The Absurd Primacy of the Automobile in American Life
Considering the constant fatalities, rampant pollution, and exorbitant costs of ownership, is the car’s dominance a little insane?
Edward Humes Apr 12, 2016
The car is the star. That’s been true for well over a century—unrivaled staying power for an industrial-age, pistons-and-brute-force machine in an era so dominated by silicon and software. Cars conquered the daily culture of American life back when top hats and child labor were in vogue, and well ahead of such other innovations as radio, plastic, refrigerators, the electrical grid, and women’s suffrage.
A big part of why they’ve stuck around is that they are the epitome of convenience. That’s the allure and the promise that’s kept drivers hooked, dating all the way back to the versatile, do-everything Ford Model T. Convenience (some might call it freedom) is not a selling point to be easily dismissed—this trusty conveyance, always there, always ready, on no schedule but its owner’s. Buses can’t do that. Trains can’t do that. Even Uber makes riders wait.
But convenience, along with American history, culture, rituals, and man-machine affection, hide the true cost and nature of cars. And what is that nature? Simply this: In almost every way imaginable, the car, as it is deployed and used today, is insane.
What are the failings of cars? First and foremost, they are profligate wasters of money and fuel: More than 80 cents of every dollar spent on gasoline is squandered by the inherent inefficiencies of the modern internal combustion engine. No part of daily life wastes more energy and, by extension, more money than the modern automobile. While burning through all that fuel, cars and trucks spew toxins and particulate waste into the atmosphere that induce cancer, lung disease, and asthma. These emissions measurably decrease longevity—not by a matter of days, but years. The Massachusetts Institute of Technology calculates that 53,000 Americans die prematurely every year from vehicle pollution, losing 10 years of life on average compared to their lifespans in the absence of tailpipe emissions.
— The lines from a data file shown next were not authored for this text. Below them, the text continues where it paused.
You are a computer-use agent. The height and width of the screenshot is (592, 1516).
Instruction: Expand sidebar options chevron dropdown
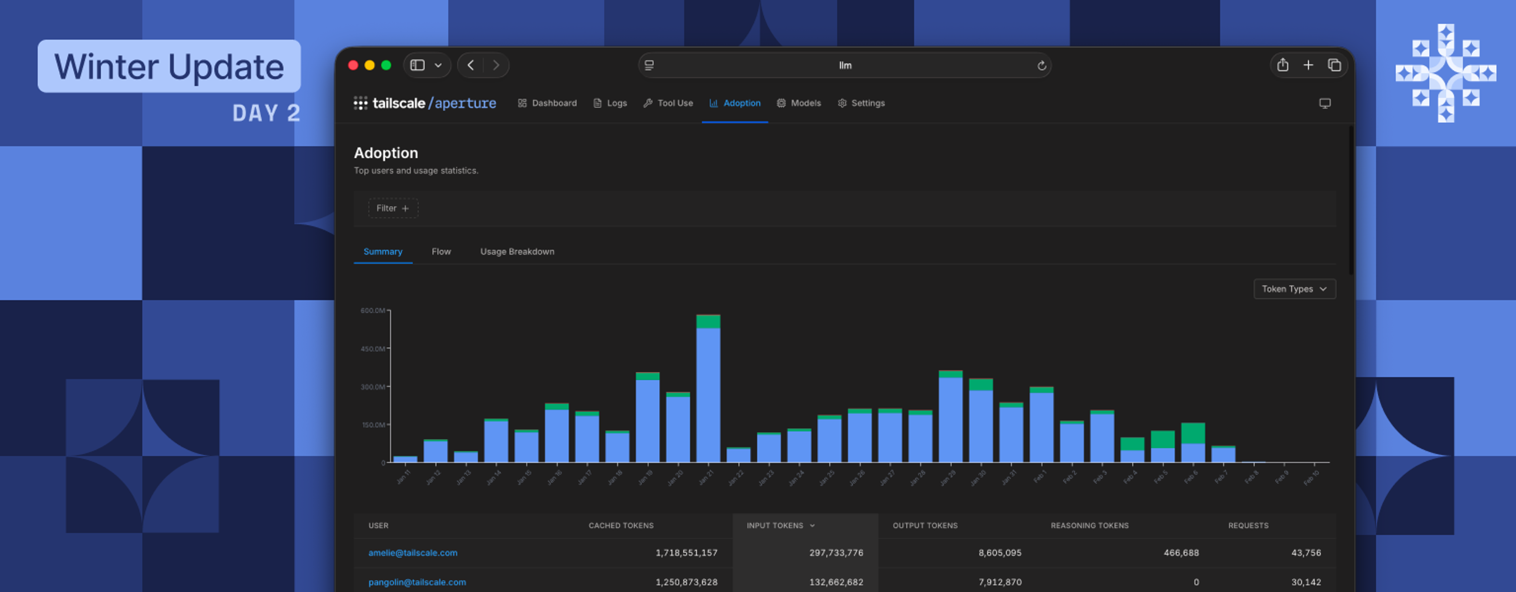(x=438, y=65)
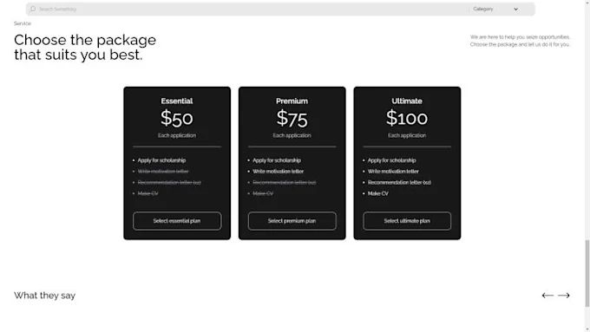Viewport: 590px width, 332px height.
Task: Click the Essential package title
Action: click(177, 101)
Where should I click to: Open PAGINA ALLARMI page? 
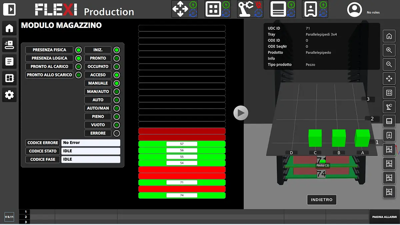click(384, 217)
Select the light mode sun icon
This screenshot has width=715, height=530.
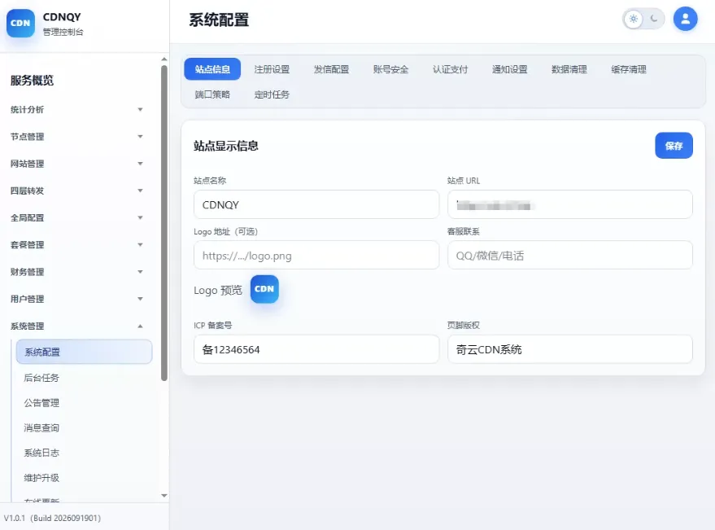tap(634, 20)
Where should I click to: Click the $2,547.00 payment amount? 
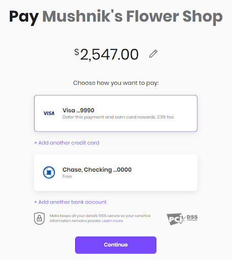pos(107,54)
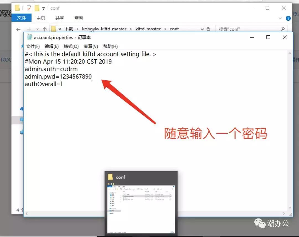Open Explorer help via the question mark icon
This screenshot has height=237, width=299.
[x=288, y=18]
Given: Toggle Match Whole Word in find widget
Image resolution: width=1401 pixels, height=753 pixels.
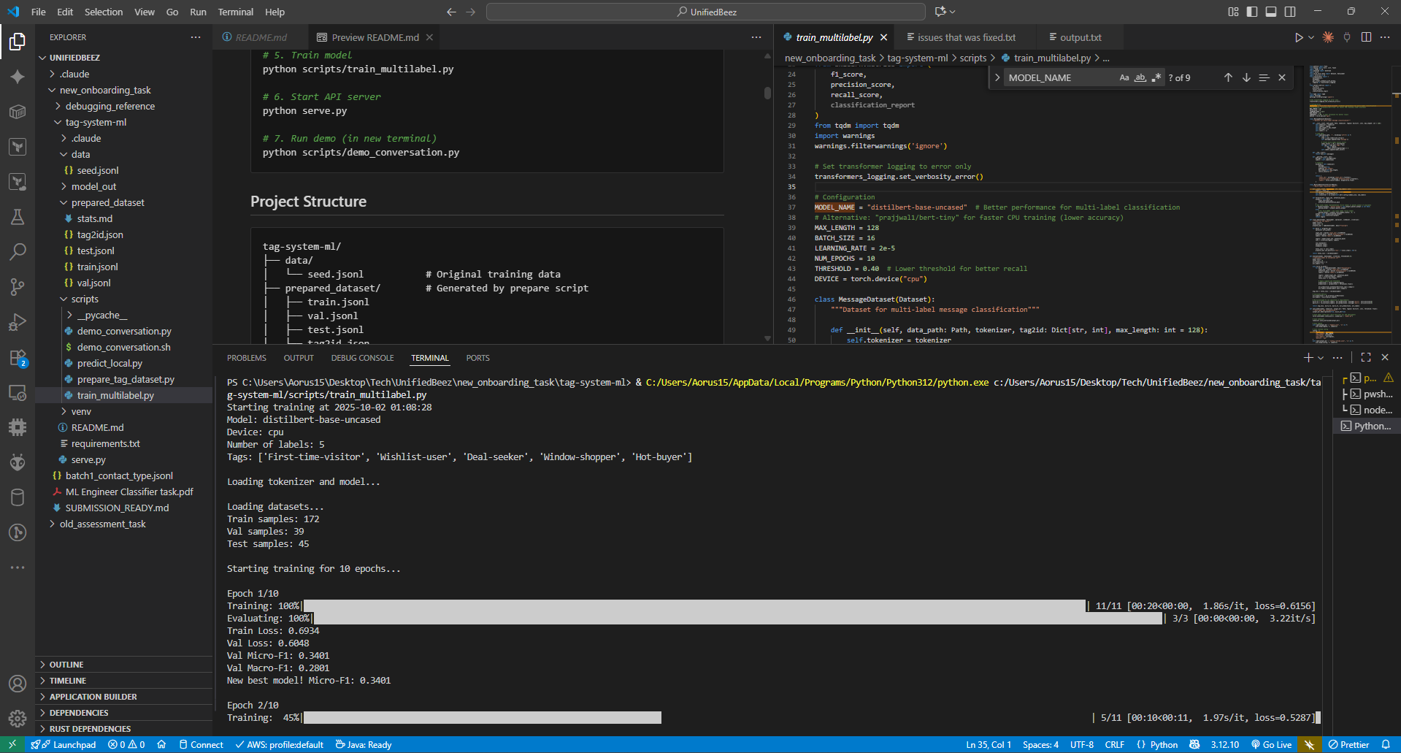Looking at the screenshot, I should click(1140, 77).
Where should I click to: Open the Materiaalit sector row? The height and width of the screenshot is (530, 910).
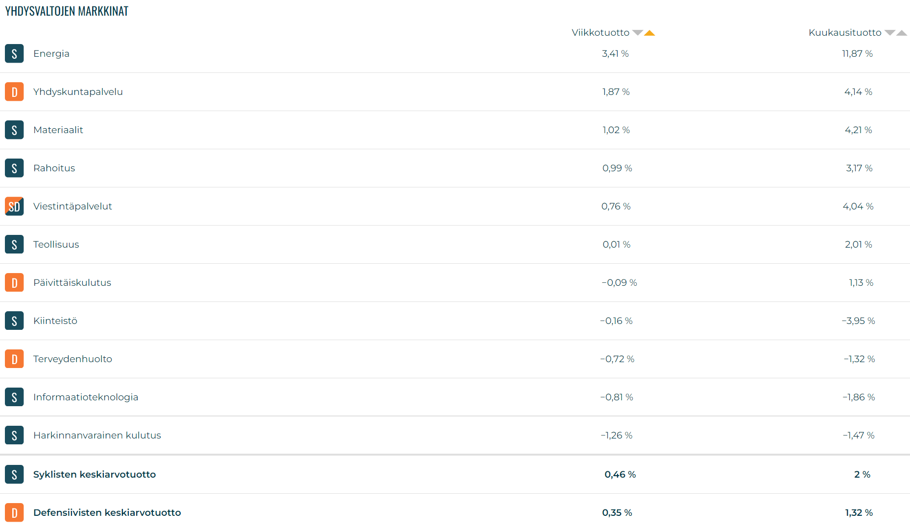point(455,130)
There are also the indirect environmental, health, and economic costs of extracting, transporting, and refining oil for vehicle fuels, and the immense national-security costs and risks of being dependent on oil imports for significant amounts of that fuel. As an investment, the car is a massive waste of opportunity—“the world’s most underutilized asset,” the investment firm Morgan Stanley calls it. That’s because the average car sits idle 92 percent of the time. Accounting for all costs, from fuel to insurance to depreciation, the average car owner in the U.S. pays $12,544 a year for a car that puts in a mere 14-hour workweek. Drive an SUV? Tack on another $1,908.14
Then there is the matter of climate. Transportation is a principal cause of the global climate crisis, exacerbated by a stubborn attachment to archaic, wasteful, and inefficient transportation modes and machines. But are cars the true culprit? Airplanes, for instance, are often singled out as the most carbon-intensive form of travel in terms of emissions per passenger-mile (or per ton of cargo), but that’s not the whole story: Total passenger miles by air are miniscule compared to cars. In any given year, 60 percent of American adults never set foot on an airplane, and the vast majority who do fly take only one round trip a year. Unfortunately, air travel is not the primary problem, contributing only 8 percent of U.S. transportation-related greenhouse gases. Cars and trucks, by contrast, pump out a combined 83 percent of transportation carbon.
Annual U.S. highway fatalities outnumber the yearly fatalities of the wars in Vietnam and Iraq, the War of 1812, and the American Revolution.